Koneksi internet kembali menyala ketika saya memutuskan koneksi wireless. Kedua, sistem manajemen berkas yang cukup membingungkan. WD memang menyediakan berbagai video tutorial yang sangat lengkap di dalam paket penjualan WD My Passport Wireless, dan sebaiknya Anda mempelajari video tutorial tersebut terlebih dulu.

Performa

WD My Passport Wireless memiliki kecepatan transfer data yang cukup cepat. Saya sempat mengujinya dengan menyalin kompilasi data yang terdiri-dari foto, video, dan lain-lain dengan total data 1GB melalui USB 3.0. Hasilnya cukup cepat, yaitu hanya sekitar 2 menit 32 detik.

Sementara untuk transfer data sebaliknya (dari WD My Passport Wireless ke HDD lokal) seluruh data tersebut dapat tersalin hanya dalam waktu 1 menit 22 detik. Kemampuan transfer data melalui nirkabel pun tak terlalu mengecewakan. Seluruh data tersebut dapat tersalin dalam waktu 13 menit 14 detik.



Hasil pengujian menggunakan Crystal Disk Mark juga cukup baik. Uniknya, performa HDD ini lebih baik ketika pengujian baca tulis data pada mode 4KB data dan queue depth 32, ketimbang pada mode 4K data tanpa queue depth.

WD My Passport Wireless dilengkapi dengan baterai internal yang mampu bertahan cukup lama, yaitu sekitar 5 hingga 6 jam. Pengisian baterai dapat melalui adaptor yang disertakan dalam paket penjualannya, atau melalui USB 3.0. Sayangnya, keberadaan baterai membuat WD My Passport Wireless cepat panas walau masih dalam batas toleransi.
 

Kesimpulan

WD My Passport Wireless merupakan HDD eksternal yang sangat portabel. Ia dapat dihubungkan dengan PC dan perangkat mobile. Fitur manajemen serta pengaturannya pun sangat lengkap, meskipun sedikit membingungkan. HDD wireless ini sangat cocok bagi Anda yang gemar melancong ataupun yang membutuhkan sebuah media penyimpanan berkapasitas besar dengan tingkat portabilitas yang sangat tinggi.


(ABE)

Bagaimana Kami Menguji

Kami menguji produk dengan subjektif karena mengutamakan pengalaman penggunaan. Meski demikian, kesimpulan yang kami ambil juga didasari sejumlah data dari perangkat lunak tertentu yang kami gunakan untuk melihat kinerja produk.

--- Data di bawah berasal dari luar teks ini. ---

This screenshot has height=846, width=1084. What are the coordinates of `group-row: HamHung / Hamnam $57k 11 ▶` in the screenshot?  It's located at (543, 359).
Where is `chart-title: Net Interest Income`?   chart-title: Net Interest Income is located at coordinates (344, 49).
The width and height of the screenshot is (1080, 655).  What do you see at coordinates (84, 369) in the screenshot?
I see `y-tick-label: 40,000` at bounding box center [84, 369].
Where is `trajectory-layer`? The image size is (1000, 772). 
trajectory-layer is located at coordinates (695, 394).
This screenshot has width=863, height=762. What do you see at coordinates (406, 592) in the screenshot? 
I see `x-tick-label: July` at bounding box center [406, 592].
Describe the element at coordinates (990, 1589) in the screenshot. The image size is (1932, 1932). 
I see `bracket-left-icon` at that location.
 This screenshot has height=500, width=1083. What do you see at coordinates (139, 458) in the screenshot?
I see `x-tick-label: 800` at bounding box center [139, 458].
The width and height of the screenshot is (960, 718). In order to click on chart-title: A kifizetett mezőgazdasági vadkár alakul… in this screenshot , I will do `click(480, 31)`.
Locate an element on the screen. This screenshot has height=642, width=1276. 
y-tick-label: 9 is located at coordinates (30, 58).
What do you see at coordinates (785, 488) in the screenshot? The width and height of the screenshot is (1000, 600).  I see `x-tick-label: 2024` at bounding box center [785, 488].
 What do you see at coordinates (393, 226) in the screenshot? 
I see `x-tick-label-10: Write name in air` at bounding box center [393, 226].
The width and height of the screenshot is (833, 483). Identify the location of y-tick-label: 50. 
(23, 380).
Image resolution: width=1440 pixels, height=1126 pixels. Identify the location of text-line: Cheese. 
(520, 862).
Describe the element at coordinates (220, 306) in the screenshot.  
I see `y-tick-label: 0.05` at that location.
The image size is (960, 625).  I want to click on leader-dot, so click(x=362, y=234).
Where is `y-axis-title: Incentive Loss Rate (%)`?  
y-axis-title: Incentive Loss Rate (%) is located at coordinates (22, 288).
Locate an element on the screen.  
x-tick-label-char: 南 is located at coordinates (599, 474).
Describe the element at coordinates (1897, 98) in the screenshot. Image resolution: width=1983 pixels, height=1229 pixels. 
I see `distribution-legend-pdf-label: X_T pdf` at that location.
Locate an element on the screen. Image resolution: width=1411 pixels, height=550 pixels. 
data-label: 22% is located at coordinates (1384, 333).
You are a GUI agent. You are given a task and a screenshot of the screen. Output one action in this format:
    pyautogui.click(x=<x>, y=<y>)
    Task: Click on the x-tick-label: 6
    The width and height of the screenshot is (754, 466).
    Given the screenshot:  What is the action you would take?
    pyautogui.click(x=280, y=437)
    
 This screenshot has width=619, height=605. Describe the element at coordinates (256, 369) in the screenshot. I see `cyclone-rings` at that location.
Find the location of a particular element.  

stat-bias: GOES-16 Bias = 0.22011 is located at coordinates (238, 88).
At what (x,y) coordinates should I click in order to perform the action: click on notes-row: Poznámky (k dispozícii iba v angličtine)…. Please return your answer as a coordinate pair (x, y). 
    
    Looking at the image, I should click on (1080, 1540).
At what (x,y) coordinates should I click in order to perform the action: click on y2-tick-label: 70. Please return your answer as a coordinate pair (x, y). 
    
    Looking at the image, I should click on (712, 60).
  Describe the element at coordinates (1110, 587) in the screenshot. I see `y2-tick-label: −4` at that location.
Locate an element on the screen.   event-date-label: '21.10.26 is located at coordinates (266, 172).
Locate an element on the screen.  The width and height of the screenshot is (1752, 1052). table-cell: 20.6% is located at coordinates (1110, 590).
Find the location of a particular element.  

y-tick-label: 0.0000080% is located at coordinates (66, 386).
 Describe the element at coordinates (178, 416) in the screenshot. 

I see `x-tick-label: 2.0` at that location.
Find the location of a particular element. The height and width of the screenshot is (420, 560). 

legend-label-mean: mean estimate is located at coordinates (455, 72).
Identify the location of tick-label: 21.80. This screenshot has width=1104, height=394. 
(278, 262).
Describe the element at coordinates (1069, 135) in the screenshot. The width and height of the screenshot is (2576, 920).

Khusus untuk menguji perangkat keras dan perangkat lunak komputer, kami menggunakan konfigurasi yang identik untuk tiap produk. Berikut komponen testbed resmi Metrotvnews.com.

Hardware

  • Prosesor: Intel Core i7-7700K, AMD Ryzen 7 1800X
  • Motherboard: ASUS Z270F STRIX Gaming, MSI X370 Gaming Pro Carbon
  • VGA: MSI GTX 1080 Gaming X, ASUS RX 480 STRIX 8GB
  • RAM: Corsair Vengeance LPX 3200MHz (2x8GB)
  • Penyimpanan: Corsair Neutron XTi 240GB
  • PSU: Corsair RM850X
  • Case: MSI DIY Case
  • Monitor: ASUS PB287Q 4K, AOC C3583FQ
  • Keyboard: Logitech G900 Chaos Spectrum, Logitech G402 Hyperion Fury
  • Mouse: Logitech G440, Logitech G240
  • Headset: Logitech G430, Logitech G633

Software

Performa dan Baterai: PCMark 8, 3DMark, Crystal Disk Mark
Gaming: The Witcher 3: Wild Hunt, Ashes of Singularity, Tom CLancy's Ghost Recon Wildlands

Kami juga menggunakan metode pengujian yang sama untuk semua gadget. Meski di pasar tersedia beragam perangkat lunak benchmarking, kami hanya memilih tiga berdasarkan reputasi mereka yang diakui secara internasional, 3DMark dan PCMark 2.0.